By then, techno-utopians contend, “we” will be long gone to another solar system, or we’ll have developed space stations that will allow us to orbit our fractured planet until it’s reached a climatic equilibrium that enables some of us to return as recolonizers. Or we’ll be composites of human and machine, capable of self-generation and no longer dependent on the decayed ecosystems of our planet or our bodies. Our virtual reality will be filled with virtual animal and plant life, and be so sophisticated that it will no longer be possible to tell what is real and what is not. In fact, the distinctions will be literally immaterial.

These are terrifying, attractive, highly imaginative, and deeply privileged notions. On the way to their achievement, millions of ordinary people and billions of ordinary animals will die and the level of suffering will be immense. Political structures—and the accompanying security and peace that R&D require—may crumble, leaving us no longer able to function at all, let alone launch our spaceships or retreat to our geodesic domes. Records of prehistory on this planet have shown that Earth can survive without a human presence—although that might not be possible were our actions to instigate runaway climate change—and we are, in the end, merely one species among many. Yet those who fantasize about or conceptualize a global apocalypse—whether those who will be taken into heaven at the End of Days or whisked away in a spaceship—always seem to find a way for a chosen few to imaginatively live beyond it, and to belong to that elect bunch. Either way, it seems beyond callous simply to write off the billions of victims as merely accidental casualties of our casually fascistic, adolescent utopian–dystopian daydreams.

Such fantasies are privileged because they also assume that the only species that matters is our own (in whatever form it takes in the future), and that we can wander around the universe trashing planet after planet in our quest for whatever it is we believe our unique destiny as (former) Earthlings is to be.
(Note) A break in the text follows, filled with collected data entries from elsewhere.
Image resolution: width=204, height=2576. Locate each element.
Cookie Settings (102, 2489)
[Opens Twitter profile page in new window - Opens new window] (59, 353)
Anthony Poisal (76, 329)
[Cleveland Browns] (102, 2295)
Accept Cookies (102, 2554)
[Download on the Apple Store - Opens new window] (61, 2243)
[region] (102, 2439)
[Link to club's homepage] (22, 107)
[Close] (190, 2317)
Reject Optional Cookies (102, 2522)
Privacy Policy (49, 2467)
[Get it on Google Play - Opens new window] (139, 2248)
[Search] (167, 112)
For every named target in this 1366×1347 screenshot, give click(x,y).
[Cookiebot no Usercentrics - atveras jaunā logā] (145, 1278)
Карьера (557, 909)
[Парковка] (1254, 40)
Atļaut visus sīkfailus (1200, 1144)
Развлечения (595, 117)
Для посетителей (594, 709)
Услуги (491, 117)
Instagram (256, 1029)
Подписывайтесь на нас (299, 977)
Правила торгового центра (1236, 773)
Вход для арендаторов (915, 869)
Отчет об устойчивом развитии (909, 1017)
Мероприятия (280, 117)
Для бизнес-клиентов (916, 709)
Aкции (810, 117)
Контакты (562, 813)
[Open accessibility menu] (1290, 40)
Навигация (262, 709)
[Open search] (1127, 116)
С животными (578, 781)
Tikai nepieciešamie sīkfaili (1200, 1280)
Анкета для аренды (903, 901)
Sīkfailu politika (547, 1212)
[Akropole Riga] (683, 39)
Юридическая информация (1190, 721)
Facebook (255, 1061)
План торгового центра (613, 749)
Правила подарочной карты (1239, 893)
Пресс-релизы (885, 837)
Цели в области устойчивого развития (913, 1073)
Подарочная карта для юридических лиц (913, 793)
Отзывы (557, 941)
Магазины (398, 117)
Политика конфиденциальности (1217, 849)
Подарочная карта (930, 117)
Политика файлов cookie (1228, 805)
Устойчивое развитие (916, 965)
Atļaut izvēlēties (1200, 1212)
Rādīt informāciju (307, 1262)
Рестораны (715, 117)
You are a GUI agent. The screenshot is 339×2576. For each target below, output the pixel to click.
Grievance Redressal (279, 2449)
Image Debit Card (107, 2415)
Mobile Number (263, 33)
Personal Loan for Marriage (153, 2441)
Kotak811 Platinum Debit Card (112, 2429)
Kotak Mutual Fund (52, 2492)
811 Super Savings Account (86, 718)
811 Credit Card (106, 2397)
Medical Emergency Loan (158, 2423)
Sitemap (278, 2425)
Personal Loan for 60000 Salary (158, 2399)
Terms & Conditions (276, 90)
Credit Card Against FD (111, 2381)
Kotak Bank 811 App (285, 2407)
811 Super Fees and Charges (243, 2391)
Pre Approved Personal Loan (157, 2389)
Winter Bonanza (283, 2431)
Have we not considered the possibility that it won’t be alien life on or from another planet that might force us to confront our lack of singularity, but the development over the next 200,000 years of another species right here on Earth that evolves a consciousness to trouble our moral senses? To return to my previous influences, that species might be one of our own making (like the Cylons in Battlestar Galactica or the apes in the new version of the Planet of the Apes series)—or through some unanticipated evolutionary “turn.”

Do we really want to stop the possibility of such an evolution by wiping out all the other “higher” species on this planet? Wouldn’t it instead be a safer bet to recognize that, because of our vaunted moral awareness and the biophilia that Edward O. Wilson argues is innate in us, we need the other species around us, and that an impoverished natural world might leave our soul shriveled, our sense of purpose blunted, and even the possibilities of our own physical, spiritual, or technological evolution cut off?